Saved data entries
┌──

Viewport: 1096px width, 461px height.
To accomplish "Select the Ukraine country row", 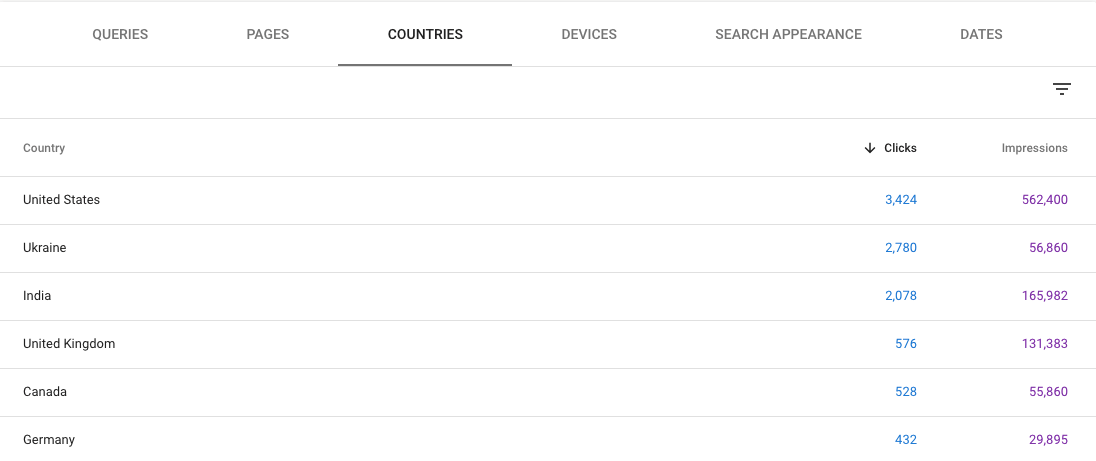I will coord(45,248).
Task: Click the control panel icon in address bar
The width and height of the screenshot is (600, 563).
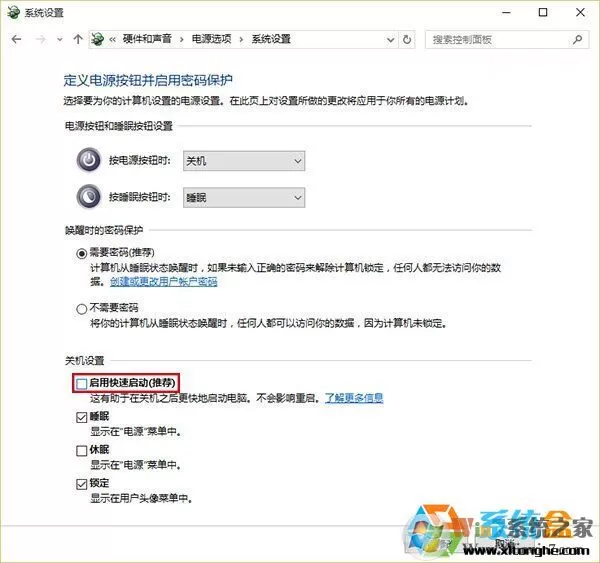Action: pos(98,39)
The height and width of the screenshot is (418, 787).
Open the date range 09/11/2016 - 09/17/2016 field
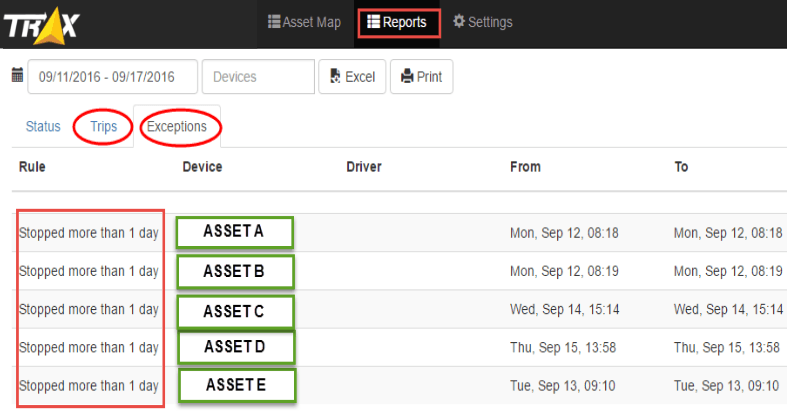coord(112,77)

└──

◆ Problem details: Please retype the lines from the one that contains "Task: Click the" through the final line of the data, both included, without any pictures.

◆ Exercise response:
Task: Click the control panel icon in address bar
The width and height of the screenshot is (600, 563).
Action: pos(98,39)
The height and width of the screenshot is (418, 787).
Open the date range 09/11/2016 - 09/17/2016 field
coord(112,77)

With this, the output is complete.